━━━━━ EXTRACT TO READ
I fixed some of the most glaring typesetting issues
in http://rubyforge.org/tracker/index.php?func=detail&aid=2709&group_id=627&atid=2472 but there are many
more. “(c)” cannot be converted properly into the copyright symbol, for instance, because “c” is considered
a potential cross-reference.
There are other serious issues with the markup engine. The cross-referencing engine is built so that each potential
cross-reference is matched against the same regular expression twice, once within the markup engine and once with
RDoc::MarkUp::ToHtmlCrossref. This is inefficient and inelegant. Instead, each type of cross-reference should have
its own callback. This also easily would accommodate different processing for each type of cross-reference. For instance,
the current cross-reference callback assumes that words consisting of all lowercase letters cannot be cross-references,
which prevents some Fortran 95 classes from being cross-referenced properly. The logic instead only should prevent
method names of all lowercase letters from being made into cross-references.
━━━━━━━━━━
_REQUIRED ACTION A_
Answer these questions from the post about RDoc's markup engine, one answer per line, marked the same way:
(i) What keeps "(c)" from being turned into the copyright symbol?
(ii) How many times is each potential cross-reference matched against the same regular expression?
(iii) What is kept from being cross-referenced properly by the assumption that all-lowercase words cannot be cross-references?
_REQUIRED ACTION B_
Carry the post about RDoc's markup engine forward from its final sentence.
The material after this point comes from an unrelated source.
━━━━━ DATASET EXTRACT
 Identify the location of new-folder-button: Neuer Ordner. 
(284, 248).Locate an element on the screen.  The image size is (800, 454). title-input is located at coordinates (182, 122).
━━━━━━━━━━
_WRITTEN RESPONSE A_
(i) The "c" is treated as a potential cross-reference.
(ii) Twice: once within the markup engine and once with RDoc::MarkUp::ToHtmlCrossref.
(iii) Some Fortran 95 classes.

_WRITTEN RESPONSE B_
The code in the markup engine also needs refactoring. The special markup, for instance, is set through instance methods
but stored in class constants, which makes for very confusing usage (you add special markup to one instance without
realizing that it effects all instances; I ran into this while creating unit tests). Also, there is a lot of code
duplication in lib/rdoc/markup (the convert_special method, for instance, is defined identically in to_html.rb, to_latex.rb,
and to_flow.rb).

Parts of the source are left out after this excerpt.